There is no denying the growth of free VOD. In recent weeks, Turner has
laid out plans for TNT and TBS to begin offering free video-on-demand, and the
Speed Channel says it will soon add all-original NASCAR content each
But as any operator knows, “free” content is anything but.
Capacity needs to be added to VOD servers for storage, and additional streams
need to be added to the system to meet increased subscriber demand. The
networks also face costs: first, in getting the content ready for VOD; then, in
negotiating the rights to distribute the program on VOD. TNT, for example, will
roll out its VOD service without offering The
Closer, its biggest hit of the season, because it was unable to
reach an agreement with program producers.
As those networks join CNN, Comedy Central and multiple Scripps networks
in allowing subscribers to access free programming with a few clicks of the
remote, everyone is wondering how to make money on free VOD. The answer, for
many, is advertising—particularly new ad models featuring highly
personal and, cable operators hope, highly effective ways of reaching viewers.
“All MSOs understand that free VOD has to be paid for by
someone,” says Paul Woidke, VP, technology, for Comcast’s
Spotlight advertising division. “And part of the way to do that is with
advertising that is relevant to the viewer.”
Several major operators are working with the simplest form of VOD
advertising: placing long-form advertisements (think, high-end infomercials) on
the VOD servers. But that only hints at the potential. Comcast, for one, is
working on taking a program that aired on regular TV, pulling out old
commercials, and adding in new ones for the VOD version. By 2006, the company
expects to use the digital cable network to swap spots into and out of VOD
programs based on who’s watching.
“If you’re watching a fishing program, you could get an ad
for a new rod and reel,” says Joe Ambeault, director of broadband
services for VOD-technology provider SeaChange. “The VOD system has
software that manages a dynamic play list with business rules attached to each
piece of advertising and content.” That list figures out which ad is
most appropriate to pull off the VOD server, he adds, and
“splice” into the VOD stream sent to the viewer.
Yet there is still work to be done. Some of the issues that remain
involve setting standards for splicing so that all the vendors use the same
method to signal the VOD system to insert a spot.
Until then, some operators are using digital-cable pipes to do the
next-best thing with live local-cable inserts. Comcast is dividing several
major markets into 40 different advertising zones and using C-Cor’s
server and SkyVision software to send out different local spots to each one.
The system in Philadelphia has 1,600 regular and 75 HD TV streams available,
making it possible to send out zoned versions of networks like CNN and ESPN to
as many as 40 markets at a time.
Until the next-generation VOD ad system is perfected, many operators
will take a wait-and-see approach regarding splicing VOD advertisements.

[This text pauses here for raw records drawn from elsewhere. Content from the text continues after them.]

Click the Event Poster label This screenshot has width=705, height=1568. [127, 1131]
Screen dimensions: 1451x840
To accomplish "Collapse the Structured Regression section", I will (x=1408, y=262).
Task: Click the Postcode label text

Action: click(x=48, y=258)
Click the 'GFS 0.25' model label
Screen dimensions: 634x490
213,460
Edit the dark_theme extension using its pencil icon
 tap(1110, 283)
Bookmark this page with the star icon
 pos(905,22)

Ambeault faults an advertising community stuck on outdated models.
“Advertising is always about crawl, walk, run,” he says.
“The reality is that the technology can sometimes exist for as much as a
decade before it gets used.”
That change in attitude could begin to dramatically in January, when
Nielsen adds VOD and DVR viewership to its numbers. It will offer three forms
of audience measurement: live, live plus 24 hours (for DVR time- shifters) and
live plus one week (which will include both DVR and VOD viewing). Given that
the last number will be larger than the first two, odds are that almost every
content producer and network will want its program on VOD as soon as
possible—and advertisers will finally have hard data on viewership.
Coleman Breland, Turner Networks executive executive VP, sales and
marketing, sees that sparking the advertising community into action:
“[Viewer measurement] will definitely impact the model.”
He and others believe that the impact of VOD advertising will be
significant. “When we see trials of VOD ad insertion in 2006,”
says Woidke, “it could signal the most massive change you could imagine
in the TV-ad business.”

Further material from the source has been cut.